* START *

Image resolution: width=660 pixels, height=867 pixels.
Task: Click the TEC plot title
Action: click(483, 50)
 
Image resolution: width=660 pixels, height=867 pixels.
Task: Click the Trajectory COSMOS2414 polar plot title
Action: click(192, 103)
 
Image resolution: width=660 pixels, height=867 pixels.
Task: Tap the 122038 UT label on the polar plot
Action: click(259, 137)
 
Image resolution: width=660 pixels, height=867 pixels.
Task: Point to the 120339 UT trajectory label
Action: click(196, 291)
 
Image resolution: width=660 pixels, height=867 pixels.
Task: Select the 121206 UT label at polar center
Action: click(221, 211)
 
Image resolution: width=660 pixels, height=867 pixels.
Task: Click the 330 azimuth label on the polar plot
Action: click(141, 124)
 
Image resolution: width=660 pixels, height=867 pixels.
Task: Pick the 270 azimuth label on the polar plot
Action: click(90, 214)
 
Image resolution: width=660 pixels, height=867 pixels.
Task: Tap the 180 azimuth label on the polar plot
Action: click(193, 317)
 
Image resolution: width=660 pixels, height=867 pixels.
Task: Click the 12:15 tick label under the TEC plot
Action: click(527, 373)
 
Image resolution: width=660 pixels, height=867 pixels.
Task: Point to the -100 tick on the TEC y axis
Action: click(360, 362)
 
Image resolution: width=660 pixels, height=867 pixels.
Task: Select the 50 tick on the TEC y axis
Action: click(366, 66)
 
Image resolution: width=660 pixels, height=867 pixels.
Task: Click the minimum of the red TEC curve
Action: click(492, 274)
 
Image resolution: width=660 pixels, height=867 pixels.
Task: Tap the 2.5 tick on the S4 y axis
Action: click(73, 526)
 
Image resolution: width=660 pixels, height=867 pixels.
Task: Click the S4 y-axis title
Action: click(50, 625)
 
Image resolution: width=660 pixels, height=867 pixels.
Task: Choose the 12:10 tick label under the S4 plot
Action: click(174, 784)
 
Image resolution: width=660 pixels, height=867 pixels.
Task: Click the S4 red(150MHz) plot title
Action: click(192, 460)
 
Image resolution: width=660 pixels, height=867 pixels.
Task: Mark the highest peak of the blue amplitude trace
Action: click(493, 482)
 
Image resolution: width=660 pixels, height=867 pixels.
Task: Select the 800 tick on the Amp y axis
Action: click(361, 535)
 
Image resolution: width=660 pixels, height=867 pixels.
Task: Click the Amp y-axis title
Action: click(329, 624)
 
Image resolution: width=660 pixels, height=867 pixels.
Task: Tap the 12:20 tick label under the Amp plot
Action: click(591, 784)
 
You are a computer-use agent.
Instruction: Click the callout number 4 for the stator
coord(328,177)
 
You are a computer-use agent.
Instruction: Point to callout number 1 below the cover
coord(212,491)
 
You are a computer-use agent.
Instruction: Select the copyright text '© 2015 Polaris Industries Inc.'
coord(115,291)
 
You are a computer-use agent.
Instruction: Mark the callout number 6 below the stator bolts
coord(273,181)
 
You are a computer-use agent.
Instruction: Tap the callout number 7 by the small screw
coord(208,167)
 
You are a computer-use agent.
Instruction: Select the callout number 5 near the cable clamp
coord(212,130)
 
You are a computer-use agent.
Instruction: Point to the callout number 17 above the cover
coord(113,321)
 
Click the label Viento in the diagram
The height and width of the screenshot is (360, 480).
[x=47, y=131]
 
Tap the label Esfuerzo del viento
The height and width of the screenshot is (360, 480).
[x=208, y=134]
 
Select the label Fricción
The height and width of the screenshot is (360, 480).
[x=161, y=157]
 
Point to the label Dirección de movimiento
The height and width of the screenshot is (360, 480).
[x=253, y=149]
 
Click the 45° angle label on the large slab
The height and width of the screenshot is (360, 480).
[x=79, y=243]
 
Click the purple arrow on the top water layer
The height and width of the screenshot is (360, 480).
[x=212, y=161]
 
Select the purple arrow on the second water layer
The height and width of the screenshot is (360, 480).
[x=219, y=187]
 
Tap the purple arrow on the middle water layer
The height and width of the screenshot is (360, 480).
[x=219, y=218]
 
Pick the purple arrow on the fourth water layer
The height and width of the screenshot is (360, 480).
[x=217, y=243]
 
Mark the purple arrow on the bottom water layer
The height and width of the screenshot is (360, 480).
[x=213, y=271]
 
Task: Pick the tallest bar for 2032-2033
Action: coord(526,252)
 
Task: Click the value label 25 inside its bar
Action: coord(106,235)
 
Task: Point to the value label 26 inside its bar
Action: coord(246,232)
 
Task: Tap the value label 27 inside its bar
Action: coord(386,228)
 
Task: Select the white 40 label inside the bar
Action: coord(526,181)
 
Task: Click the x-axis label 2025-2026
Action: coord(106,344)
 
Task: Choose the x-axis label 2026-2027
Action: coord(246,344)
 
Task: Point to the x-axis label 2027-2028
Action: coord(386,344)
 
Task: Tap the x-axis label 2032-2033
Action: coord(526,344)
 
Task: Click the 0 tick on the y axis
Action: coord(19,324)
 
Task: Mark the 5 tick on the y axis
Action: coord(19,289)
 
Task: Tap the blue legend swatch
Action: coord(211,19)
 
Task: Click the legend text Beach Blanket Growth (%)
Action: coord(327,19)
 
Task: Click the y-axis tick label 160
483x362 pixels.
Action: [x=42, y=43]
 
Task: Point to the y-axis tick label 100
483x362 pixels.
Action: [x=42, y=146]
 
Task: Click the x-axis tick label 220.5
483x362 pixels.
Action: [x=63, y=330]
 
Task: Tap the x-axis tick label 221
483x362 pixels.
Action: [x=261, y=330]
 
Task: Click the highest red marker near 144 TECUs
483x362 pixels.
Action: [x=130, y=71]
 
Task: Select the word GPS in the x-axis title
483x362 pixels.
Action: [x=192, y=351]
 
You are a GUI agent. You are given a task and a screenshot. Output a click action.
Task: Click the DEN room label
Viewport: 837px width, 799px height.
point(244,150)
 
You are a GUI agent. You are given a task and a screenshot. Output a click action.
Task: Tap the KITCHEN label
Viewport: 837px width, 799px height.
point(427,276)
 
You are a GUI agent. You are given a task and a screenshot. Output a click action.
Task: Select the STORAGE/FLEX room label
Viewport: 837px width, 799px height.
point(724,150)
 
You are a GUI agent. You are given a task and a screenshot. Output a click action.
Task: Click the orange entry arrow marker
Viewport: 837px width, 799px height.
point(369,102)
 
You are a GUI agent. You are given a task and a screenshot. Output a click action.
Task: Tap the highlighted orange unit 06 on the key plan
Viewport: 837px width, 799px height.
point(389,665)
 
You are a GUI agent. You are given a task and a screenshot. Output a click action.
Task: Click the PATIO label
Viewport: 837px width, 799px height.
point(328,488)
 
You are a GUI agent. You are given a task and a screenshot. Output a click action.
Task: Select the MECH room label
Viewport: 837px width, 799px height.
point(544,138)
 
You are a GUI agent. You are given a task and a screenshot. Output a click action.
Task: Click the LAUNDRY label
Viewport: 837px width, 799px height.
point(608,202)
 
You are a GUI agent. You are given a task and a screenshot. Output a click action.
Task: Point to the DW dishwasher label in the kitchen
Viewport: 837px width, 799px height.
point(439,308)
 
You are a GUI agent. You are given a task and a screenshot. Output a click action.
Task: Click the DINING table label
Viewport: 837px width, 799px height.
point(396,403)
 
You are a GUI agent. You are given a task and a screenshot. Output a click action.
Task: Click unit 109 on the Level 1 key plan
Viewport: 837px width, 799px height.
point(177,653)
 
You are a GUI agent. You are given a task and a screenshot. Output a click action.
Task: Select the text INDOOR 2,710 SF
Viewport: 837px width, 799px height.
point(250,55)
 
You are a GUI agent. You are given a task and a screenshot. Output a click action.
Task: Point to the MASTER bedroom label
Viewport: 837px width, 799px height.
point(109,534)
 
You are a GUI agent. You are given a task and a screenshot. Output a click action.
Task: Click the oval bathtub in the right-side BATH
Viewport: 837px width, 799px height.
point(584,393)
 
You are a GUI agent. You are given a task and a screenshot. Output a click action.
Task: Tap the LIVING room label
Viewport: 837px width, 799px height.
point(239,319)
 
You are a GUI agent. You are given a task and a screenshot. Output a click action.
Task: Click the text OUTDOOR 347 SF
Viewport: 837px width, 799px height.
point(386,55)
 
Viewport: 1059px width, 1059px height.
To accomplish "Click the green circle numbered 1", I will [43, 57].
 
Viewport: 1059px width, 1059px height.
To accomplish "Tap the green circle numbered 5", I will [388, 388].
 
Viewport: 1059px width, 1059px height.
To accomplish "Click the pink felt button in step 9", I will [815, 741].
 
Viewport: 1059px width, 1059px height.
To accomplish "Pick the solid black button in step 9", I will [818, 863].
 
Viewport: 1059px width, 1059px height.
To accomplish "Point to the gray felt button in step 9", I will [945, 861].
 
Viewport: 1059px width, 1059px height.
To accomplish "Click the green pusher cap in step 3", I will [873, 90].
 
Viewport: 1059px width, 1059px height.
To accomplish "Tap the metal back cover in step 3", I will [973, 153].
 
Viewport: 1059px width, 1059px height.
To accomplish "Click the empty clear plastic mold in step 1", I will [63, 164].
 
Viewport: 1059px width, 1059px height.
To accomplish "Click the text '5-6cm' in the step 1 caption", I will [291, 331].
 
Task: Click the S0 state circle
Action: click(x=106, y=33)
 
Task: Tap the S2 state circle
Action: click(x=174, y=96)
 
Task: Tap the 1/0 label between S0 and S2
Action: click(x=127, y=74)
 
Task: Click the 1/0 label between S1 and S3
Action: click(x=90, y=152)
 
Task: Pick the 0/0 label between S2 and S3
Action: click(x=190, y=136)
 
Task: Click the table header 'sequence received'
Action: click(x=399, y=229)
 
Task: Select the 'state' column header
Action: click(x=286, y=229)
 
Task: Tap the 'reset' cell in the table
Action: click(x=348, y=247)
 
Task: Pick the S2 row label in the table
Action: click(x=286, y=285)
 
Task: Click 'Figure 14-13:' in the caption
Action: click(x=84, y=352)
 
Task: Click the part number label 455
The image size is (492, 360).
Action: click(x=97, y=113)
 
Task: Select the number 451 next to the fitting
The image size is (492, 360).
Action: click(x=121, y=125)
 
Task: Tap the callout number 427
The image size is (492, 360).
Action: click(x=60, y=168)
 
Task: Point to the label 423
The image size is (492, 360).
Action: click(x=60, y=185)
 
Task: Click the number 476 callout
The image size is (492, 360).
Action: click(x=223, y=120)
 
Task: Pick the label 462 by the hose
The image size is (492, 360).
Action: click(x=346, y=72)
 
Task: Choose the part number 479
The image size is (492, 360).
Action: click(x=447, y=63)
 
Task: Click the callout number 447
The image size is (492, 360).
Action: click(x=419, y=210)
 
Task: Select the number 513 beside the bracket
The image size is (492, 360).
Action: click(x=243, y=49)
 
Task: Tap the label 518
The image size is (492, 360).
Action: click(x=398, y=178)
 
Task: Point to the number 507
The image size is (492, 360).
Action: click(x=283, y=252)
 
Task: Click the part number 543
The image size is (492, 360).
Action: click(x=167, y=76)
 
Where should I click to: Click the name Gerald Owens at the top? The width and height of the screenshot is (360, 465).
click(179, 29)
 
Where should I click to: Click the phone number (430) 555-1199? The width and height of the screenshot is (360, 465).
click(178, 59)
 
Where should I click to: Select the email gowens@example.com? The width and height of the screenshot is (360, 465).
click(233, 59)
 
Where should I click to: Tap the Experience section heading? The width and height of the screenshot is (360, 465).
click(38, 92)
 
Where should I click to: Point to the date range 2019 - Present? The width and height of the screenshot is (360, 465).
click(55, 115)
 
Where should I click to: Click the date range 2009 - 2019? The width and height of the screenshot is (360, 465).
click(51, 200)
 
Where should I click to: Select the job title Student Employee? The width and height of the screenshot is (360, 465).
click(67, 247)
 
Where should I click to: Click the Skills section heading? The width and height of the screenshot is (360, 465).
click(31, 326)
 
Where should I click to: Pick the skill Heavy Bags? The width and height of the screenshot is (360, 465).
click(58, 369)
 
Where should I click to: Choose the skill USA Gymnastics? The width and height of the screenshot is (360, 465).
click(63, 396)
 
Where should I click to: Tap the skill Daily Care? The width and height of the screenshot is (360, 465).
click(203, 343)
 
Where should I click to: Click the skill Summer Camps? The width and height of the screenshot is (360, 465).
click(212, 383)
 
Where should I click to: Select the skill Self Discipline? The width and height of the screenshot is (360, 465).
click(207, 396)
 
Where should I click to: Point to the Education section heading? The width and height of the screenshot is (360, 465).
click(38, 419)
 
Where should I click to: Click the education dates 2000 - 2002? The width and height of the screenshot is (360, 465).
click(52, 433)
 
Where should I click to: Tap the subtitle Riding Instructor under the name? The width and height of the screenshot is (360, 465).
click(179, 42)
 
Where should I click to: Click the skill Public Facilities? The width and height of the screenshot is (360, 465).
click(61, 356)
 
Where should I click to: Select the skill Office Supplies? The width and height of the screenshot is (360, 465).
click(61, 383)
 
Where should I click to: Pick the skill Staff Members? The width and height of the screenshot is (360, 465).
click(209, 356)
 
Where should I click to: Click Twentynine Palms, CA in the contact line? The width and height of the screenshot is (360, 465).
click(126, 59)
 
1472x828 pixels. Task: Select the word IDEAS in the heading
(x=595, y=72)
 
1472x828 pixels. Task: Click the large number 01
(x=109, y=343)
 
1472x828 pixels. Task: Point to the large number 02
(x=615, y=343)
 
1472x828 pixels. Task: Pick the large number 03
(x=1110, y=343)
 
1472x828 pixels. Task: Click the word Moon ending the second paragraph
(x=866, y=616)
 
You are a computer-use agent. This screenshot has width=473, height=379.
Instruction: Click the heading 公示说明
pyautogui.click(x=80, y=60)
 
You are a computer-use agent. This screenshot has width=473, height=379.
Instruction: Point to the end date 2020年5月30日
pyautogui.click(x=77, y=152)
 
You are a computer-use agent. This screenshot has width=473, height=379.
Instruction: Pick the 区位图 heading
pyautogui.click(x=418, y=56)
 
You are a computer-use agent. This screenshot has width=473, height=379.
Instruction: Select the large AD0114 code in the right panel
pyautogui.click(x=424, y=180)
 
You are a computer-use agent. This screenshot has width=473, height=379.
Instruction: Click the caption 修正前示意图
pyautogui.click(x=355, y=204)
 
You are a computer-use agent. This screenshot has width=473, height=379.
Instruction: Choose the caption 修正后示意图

* END *

■ Task description
Copy out the records from the line with "Point to the label Dirección de movimiento" up to and including the line with "Action: [x=261, y=330]", character for character.

■ Task result
Point to the label Dirección de movimiento
The height and width of the screenshot is (360, 480).
[x=253, y=149]
 
Click the 45° angle label on the large slab
The height and width of the screenshot is (360, 480).
[x=79, y=243]
 
Click the purple arrow on the top water layer
The height and width of the screenshot is (360, 480).
[x=212, y=161]
 
Select the purple arrow on the second water layer
The height and width of the screenshot is (360, 480).
[x=219, y=187]
 
Tap the purple arrow on the middle water layer
The height and width of the screenshot is (360, 480).
[x=219, y=218]
 
Pick the purple arrow on the fourth water layer
The height and width of the screenshot is (360, 480).
[x=217, y=243]
 
Mark the purple arrow on the bottom water layer
The height and width of the screenshot is (360, 480).
[x=213, y=271]
 
Task: Pick the tallest bar for 2032-2033
Action: coord(526,252)
 
Task: Click the value label 25 inside its bar
Action: coord(106,235)
 
Task: Point to the value label 26 inside its bar
Action: coord(246,232)
 
Task: Tap the value label 27 inside its bar
Action: coord(386,228)
 
Task: Select the white 40 label inside the bar
Action: coord(526,181)
 
Task: Click the x-axis label 2025-2026
Action: coord(106,344)
 
Task: Choose the x-axis label 2026-2027
Action: coord(246,344)
 
Task: Point to the x-axis label 2027-2028
Action: coord(386,344)
 
Task: Tap the x-axis label 2032-2033
Action: coord(526,344)
 
Task: Click the 0 tick on the y axis
Action: coord(19,324)
 
Task: Mark the 5 tick on the y axis
Action: coord(19,289)
 
Task: Tap the blue legend swatch
Action: coord(211,19)
 
Task: Click the legend text Beach Blanket Growth (%)
Action: coord(327,19)
 
Task: Click the y-axis tick label 160
483x362 pixels.
Action: [x=42, y=43]
 
Task: Point to the y-axis tick label 100
483x362 pixels.
Action: [x=42, y=146]
 
Task: Click the x-axis tick label 220.5
483x362 pixels.
Action: [x=63, y=330]
 
Task: Tap the x-axis tick label 221
483x362 pixels.
Action: [x=261, y=330]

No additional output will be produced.